Plaintiff has brought this action alleging that his dismissal as police officer for the City of Bristol, Virginia, was in violation of certain rights protected under the Constitution and laws of the United States. The plaintiff, Dennis R. Ely, was hired as a Bristol City police officer on December 10, 1973. On December 3, 1976, the City Sheriff of Bristol, Marshall E. Honaker, filed a written complaint with Bristol City Police Chief Jack Stigall concerning the conduct of plaintiff. After an investigation, Stigall made a recommendation for Ely's permanent dismissal to the City Manager of Bristol, Hugh Cooper. By notation dated December 20, 1976, City Manager Cooper approved the recommendation. Plaintiff was relieved of duty the same day. On January 28, 1977, Ely filed an action in U.S. District Court seeking injunctive relief and monetary damages.

At an initial hearing on the application for injunctive relief, this court suggested that the controversy might be resolved through the City of Bristol's grievance mechanism. All parties agreed to submit the matter to a grievance panel, in accordance with the Bristol City Grievance Procedure. A three member panel was subsequently appointed by the Bristol City Council. A hearing was conducted on April 1, *18 1977. The panel issued a written decision on April 5, 1977. The panel unanimously concluded that Ely's dismissal was proper and justified for good cause shown. As provided under the Bristol City Grievance Procedure, Ely requested City Council to review the panel's determination. By letter dated July 13, 1977, City Council advised Ely that the panel's decision was affirmed.

Subsequently, Ely resubmitted the case to this court on a motion for leave to amend the original complaint. Leave to amend was granted. In the amended complaint, plaintiff now charges that certain Bristol city officials, operating under color of state law, acted and conspired in a manner so as to deprive plaintiff of certain constitutional rights. The action is brought pursuant to 42 U.S.C. §§ 1981, 1983 and 1985. Jurisdiction is further asserted under 28 U.S.C. § 1343. Plaintiff specifically alleges deprivation of rights protected under the First, Fifth, Sixth and Fourteenth Amendments to the United States Constitution. The named defendants now include the City Manager, Hugh Cooper; City Sheriff Marshal Honaker; Police Chief Jack Stigall; City Mayor R. L. Light; and City Council members John Brown, H. L. Littleton, John Stover and Richard Gordon. The case is currently before the court for consideration of defendants' motion for summary judgment.


The course of events that led to plaintiff's dismissal was initiated by the complaint of City Sheriff Honaker to Police Chief Stigall.
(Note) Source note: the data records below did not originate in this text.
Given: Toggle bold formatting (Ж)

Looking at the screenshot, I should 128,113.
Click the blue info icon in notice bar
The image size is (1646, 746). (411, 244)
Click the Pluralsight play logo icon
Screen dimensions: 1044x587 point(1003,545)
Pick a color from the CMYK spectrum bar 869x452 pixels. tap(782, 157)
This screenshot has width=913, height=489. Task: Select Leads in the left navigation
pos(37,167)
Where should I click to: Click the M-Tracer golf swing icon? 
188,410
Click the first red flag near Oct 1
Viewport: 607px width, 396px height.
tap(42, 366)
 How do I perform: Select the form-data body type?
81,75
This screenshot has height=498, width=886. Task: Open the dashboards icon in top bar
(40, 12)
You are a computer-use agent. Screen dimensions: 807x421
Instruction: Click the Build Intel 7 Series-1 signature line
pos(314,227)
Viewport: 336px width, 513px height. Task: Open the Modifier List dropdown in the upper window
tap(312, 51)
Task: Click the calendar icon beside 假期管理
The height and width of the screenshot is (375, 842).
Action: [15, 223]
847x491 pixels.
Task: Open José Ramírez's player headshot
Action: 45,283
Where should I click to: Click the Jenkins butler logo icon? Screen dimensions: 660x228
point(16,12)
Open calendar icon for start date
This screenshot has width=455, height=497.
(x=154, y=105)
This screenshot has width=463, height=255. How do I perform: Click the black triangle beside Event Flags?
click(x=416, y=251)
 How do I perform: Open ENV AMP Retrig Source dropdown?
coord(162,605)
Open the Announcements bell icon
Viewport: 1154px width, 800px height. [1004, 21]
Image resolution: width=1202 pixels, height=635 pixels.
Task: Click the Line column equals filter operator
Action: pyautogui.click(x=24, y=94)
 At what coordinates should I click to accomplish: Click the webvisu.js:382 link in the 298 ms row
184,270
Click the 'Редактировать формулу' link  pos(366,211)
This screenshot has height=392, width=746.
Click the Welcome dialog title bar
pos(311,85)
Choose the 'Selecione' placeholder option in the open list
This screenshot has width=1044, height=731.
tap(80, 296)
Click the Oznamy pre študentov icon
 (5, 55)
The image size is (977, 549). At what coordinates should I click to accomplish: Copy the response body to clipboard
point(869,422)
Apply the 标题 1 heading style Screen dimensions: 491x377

In the complaint, Honaker alleged that several employees in his department had reported harassment by officer Ely over a period of several months. All parties agree that plaintiff had undertaken an investigation of an alleged prostitution ring thought by Ely to be operating in the City of Bristol.[1] Apparently, Ely believed that a female employee in the Sheriff's Department was involved in the prostitution ring.[2] In his complaint, Sheriff Honaker further alleged that Ely had discussed the investigation of prostitution with a reporter of a local television station.

Police Chief Stigall subsequently provided Ely with a copy of Honaker's complaint and ordered Ely to respond thereto within ten working days. Stigall's action was consistent with the Bristol City Grievance Procedure.[3] Thereafter, a controversy developed between Stigall and Ely's attorney regarding access to information and evidence to which Honaker made reference in the initial complaint.[4] Ely was apparently advised by counsel not to respond to the complaint until such access had been granted. During the same period, Stigall directed one of his own ranking officers to investigate the circumstances described in Honaker's complaint. After the investigation was completed and upon Ely's refusal to make timely response to the complaint, Stigall recommended Ely's dismissal to the City Manager. In the recommendation, Stigall stated that he believed Honaker's charges to be well founded. Stigall further stated that he had determined Ely's conduct to be "detrimental to the good order, efficiency, and morale of the department".

*19 Prior to grievance hearing held at the suggestion of this court, Ely was provided access to all relevant documents.[5] Furthermore, extensive testimony from the principals was developed at the hearing. In its written decision, the grievance panel determined that the dismissal was justified. The panel specifically determined (1) that Ely had unduly harassed one Barbara Newton, an employee of the Sheriff's department, and (2) that Ely improperly discussed an ongoing criminal investigation with one Pat Mead, a local television reporter.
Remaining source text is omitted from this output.